[Pointing records for text and elements]
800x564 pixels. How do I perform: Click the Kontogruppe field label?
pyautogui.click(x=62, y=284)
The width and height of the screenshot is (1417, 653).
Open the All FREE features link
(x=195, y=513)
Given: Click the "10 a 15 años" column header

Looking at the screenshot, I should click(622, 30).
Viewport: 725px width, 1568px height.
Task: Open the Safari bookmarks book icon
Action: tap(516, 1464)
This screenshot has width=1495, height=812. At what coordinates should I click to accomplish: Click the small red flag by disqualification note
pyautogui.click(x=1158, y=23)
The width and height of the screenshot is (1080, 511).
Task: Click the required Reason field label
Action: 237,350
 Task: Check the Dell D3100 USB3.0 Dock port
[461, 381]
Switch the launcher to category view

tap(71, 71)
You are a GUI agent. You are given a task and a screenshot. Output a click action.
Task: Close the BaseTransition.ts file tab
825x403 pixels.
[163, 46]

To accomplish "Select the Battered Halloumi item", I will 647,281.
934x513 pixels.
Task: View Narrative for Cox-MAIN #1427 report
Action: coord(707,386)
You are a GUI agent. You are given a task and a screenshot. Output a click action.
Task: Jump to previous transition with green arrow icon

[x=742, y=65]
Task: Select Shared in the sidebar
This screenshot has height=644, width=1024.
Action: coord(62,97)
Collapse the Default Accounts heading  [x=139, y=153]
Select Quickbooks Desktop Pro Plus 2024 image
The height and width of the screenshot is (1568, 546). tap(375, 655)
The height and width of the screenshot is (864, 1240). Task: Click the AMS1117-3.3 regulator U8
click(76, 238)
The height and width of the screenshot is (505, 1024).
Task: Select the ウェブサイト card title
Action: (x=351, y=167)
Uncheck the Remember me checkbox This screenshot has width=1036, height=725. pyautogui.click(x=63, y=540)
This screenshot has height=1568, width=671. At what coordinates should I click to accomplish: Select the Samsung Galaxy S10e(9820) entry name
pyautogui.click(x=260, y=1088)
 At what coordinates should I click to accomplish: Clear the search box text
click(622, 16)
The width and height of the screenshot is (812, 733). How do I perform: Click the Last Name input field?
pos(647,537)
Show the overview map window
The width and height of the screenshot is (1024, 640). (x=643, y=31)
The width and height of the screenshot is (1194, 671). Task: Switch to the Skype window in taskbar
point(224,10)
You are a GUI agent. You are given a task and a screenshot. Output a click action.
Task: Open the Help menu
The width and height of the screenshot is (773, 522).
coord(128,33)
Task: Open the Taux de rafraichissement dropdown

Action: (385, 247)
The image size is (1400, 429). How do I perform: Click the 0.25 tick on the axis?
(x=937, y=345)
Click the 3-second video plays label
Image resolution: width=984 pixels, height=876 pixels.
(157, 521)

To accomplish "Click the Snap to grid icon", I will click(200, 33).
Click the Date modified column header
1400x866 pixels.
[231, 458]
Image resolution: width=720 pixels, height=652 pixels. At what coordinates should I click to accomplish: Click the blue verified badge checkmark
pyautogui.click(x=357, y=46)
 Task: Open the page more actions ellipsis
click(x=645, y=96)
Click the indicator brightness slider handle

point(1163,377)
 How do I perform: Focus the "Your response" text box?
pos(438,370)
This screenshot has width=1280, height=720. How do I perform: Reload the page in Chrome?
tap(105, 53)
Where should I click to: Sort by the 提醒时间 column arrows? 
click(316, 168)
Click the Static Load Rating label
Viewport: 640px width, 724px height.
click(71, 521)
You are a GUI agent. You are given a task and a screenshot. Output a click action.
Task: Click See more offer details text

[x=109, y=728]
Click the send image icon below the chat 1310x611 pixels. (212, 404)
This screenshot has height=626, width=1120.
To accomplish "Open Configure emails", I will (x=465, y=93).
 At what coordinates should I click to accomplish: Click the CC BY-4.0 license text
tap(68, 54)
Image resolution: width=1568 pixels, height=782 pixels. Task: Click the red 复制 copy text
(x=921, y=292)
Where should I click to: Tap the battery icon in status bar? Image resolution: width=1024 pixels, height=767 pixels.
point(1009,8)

- _DIRECTIONS_: Put the records from the start through the line containing "(x=195, y=513)" into a two-column CSV with the columns instruction and coordinates, one row for each instruction and its answer. Place each value in a single quoted field, with any line breaks turned into spaces.

- _RIGHT ANSWER_:
instruction,coordinates
"800x564 pixels. How do I perform: Click the Kontogruppe field label?","pyautogui.click(x=62, y=284)"
"The width and height of the screenshot is (1417, 653). Open the All FREE features link","(x=195, y=513)"